▶ [Source excerpt]:
Darren Stevens starred with bat and ball back on his old ground
Darren Stevens starred with bat and ball back on his old ground

Leicestershire v Kent

KENT cantered to an impressive six-wicket win at Grace Road to leave Leicestershire Foxes to lick their wounds in this opening NatWest Pro40 clash of the Division 2 campaign.

Played out in front of the Sky Sports cameras, Kent coped with the national exposure and the loss of Matt Walker with a groin strain to canter home to victory with 39 balls to spare.

Their three heroes were Rob Key with an excellent 63 from 90 balls, Simon Cook, who followed an brilliant bowling stint of three for 36 with a hard-hit 20 after being promoted from last man to bat at No3 three and fill the top-order berth vacated by Walker, then toward the death local lad Darren Stevens.

Born in Hinkley, just 10 miles down the road, Stevens revelled on his former home turf to bowl frugally before going on to bat with a panache that most others found impossible on this slow surface.

After electing to bat first, possibly thinking the wicket might only get slower, Leicestershire were probably reasonably pleased with their 40-over total of 175, but Kent clearly believed they were capable of better as long as they made a flying start.

▶ [Extracted material]:
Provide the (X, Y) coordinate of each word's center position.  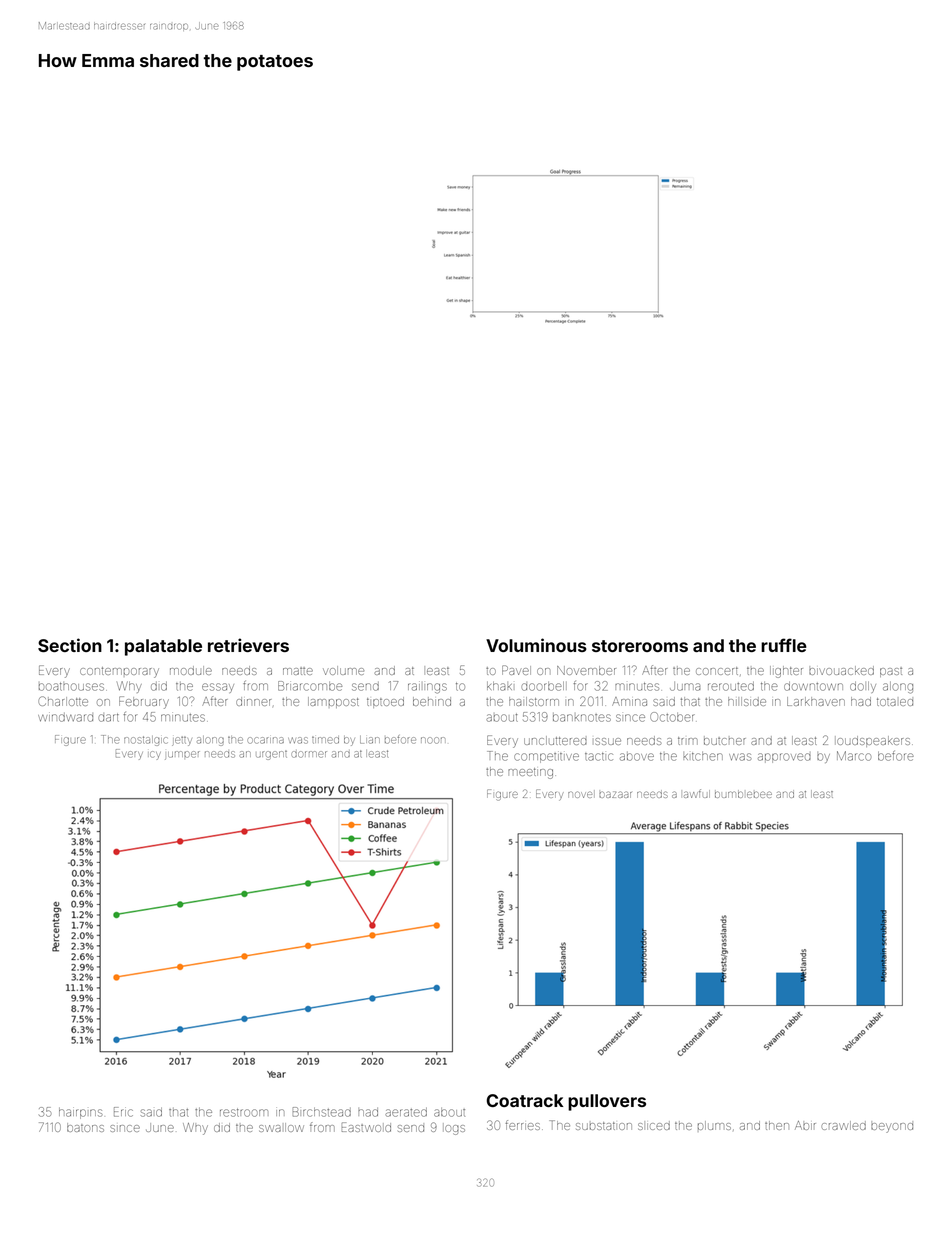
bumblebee (743, 794)
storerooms (640, 646)
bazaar (615, 794)
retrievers (248, 645)
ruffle (784, 645)
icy (154, 755)
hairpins (80, 1113)
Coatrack (525, 1100)
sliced (654, 1125)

▶ [Required tasks]:
1. In the cricket match report, what total did Leicestershire reach in their 40 overs?
2. Repeat the lines of the entries from the one containing "bazaar (615, 794)" through the last line of the entries, including both of those lines.
The cricket match report and the entries have nothing to do with each other.

▶ [Results for each task]:
1. 175

2.
bazaar (615, 794)
retrievers (248, 645)
ruffle (784, 645)
icy (154, 755)
hairpins (80, 1113)
Coatrack (525, 1100)
sliced (654, 1125)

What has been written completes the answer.